[TASK REQUIREMENTS]: Print, from the listing below, the lines starting at the line containing "Viewport: 1634px width, 919px height." and ending at the line containing "You are a computer-use", exactly as they stand, and print nothing else.

[LISTED ENTRIES]:
= = = = = = =

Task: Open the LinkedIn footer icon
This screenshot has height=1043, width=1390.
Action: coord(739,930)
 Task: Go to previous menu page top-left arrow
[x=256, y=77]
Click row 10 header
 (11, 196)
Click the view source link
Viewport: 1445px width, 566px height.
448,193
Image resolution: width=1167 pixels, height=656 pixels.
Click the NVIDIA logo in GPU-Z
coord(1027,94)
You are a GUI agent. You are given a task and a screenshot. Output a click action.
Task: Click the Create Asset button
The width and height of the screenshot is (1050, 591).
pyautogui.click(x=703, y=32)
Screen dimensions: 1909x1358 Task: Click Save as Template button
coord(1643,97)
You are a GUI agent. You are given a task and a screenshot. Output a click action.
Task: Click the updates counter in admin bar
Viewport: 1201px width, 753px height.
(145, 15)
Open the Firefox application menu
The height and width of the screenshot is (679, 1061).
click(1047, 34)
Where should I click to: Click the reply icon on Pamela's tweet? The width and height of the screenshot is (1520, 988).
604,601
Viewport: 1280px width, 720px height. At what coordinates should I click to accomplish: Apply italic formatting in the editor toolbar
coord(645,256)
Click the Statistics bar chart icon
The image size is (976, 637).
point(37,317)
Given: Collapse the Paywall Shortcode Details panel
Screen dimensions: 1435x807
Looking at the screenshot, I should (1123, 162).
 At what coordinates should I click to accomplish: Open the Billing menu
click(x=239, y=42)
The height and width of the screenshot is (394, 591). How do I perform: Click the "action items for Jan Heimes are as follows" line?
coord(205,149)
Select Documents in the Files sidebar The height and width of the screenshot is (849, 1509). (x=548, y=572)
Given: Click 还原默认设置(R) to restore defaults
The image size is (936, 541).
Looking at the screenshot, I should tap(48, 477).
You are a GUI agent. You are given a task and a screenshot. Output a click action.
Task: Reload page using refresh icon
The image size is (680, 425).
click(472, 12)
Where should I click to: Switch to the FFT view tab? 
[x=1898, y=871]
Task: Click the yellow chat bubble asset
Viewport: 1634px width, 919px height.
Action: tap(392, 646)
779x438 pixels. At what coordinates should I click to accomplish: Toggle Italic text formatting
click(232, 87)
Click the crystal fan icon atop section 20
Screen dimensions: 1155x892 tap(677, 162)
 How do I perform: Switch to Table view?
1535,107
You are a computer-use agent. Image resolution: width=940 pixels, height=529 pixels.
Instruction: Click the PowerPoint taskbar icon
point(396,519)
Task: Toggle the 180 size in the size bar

= = = = = = =

[WRITTEN SOLUTION]:
Viewport: 1634px width, 919px height.
Action: tap(392, 646)
779x438 pixels. At what coordinates should I click to accomplish: Toggle Italic text formatting
click(232, 87)
Click the crystal fan icon atop section 20
Screen dimensions: 1155x892 tap(677, 162)
 How do I perform: Switch to Table view?
1535,107
You are a computer-use agent. Image resolution: width=940 pixels, height=529 pixels.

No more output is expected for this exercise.